[Stored items]

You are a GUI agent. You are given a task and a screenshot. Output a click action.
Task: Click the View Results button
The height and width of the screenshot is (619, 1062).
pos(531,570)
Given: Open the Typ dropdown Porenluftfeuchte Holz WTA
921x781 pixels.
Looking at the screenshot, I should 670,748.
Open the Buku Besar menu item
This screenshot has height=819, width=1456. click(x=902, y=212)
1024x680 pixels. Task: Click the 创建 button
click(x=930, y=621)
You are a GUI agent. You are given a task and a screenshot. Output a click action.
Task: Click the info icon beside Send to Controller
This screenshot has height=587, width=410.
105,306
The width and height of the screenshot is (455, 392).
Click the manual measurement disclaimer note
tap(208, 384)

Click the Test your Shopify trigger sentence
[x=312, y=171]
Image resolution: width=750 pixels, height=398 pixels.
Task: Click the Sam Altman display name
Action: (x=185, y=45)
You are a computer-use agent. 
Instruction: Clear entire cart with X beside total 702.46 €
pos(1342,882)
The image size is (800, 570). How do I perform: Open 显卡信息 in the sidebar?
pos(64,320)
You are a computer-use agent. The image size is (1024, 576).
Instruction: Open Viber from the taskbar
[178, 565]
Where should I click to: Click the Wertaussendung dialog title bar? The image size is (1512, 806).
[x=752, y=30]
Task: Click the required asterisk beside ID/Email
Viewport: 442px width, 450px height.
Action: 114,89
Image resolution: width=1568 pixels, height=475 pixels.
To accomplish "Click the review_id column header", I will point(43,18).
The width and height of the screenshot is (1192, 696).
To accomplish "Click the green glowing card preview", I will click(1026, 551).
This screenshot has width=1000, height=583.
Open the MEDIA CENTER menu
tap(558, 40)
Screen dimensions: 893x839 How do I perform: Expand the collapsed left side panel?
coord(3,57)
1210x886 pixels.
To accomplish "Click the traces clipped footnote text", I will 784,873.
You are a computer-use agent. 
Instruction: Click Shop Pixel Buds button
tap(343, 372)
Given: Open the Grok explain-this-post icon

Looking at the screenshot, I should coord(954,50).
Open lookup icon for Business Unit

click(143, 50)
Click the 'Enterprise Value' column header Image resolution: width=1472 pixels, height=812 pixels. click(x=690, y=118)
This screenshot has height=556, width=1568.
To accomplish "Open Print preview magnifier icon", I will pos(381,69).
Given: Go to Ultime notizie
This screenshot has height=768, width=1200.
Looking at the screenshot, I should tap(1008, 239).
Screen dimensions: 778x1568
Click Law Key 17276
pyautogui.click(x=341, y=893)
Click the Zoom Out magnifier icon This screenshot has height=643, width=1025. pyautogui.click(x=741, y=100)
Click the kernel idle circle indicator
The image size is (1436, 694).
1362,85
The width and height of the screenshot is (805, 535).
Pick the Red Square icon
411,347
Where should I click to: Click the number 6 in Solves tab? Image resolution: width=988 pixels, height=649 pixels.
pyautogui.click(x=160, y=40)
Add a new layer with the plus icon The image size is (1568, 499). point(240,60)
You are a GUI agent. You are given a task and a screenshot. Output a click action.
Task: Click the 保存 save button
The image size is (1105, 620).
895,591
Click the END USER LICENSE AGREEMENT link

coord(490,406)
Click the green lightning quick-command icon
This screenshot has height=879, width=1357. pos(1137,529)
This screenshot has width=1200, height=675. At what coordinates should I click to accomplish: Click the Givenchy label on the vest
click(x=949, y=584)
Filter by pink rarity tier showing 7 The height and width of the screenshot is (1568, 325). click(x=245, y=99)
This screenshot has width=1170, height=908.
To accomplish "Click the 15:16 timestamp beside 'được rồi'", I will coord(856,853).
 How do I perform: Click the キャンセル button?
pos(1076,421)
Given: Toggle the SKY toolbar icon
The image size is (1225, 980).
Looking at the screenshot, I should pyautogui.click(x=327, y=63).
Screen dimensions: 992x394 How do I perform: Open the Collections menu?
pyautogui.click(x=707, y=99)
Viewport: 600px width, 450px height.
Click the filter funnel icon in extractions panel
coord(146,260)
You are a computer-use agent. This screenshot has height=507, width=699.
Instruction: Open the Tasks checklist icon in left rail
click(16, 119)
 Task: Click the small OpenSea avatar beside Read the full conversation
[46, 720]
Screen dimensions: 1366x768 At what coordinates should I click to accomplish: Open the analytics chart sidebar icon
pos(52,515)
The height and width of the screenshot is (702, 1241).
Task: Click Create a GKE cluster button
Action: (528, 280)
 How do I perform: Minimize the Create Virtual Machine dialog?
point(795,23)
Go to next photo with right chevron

- **Task to carry out**: The lines needed are the ones from the first line of the entries through the line that contains "Given: Open the Typ", given again without any change.

- **Final answer**:
You are a GUI agent. You are given a task and a screenshot. Output a click action.
Task: Click the View Results button
The height and width of the screenshot is (619, 1062).
pos(531,570)
Given: Open the Typ dropdown Porenluftfeuchte Holz WTA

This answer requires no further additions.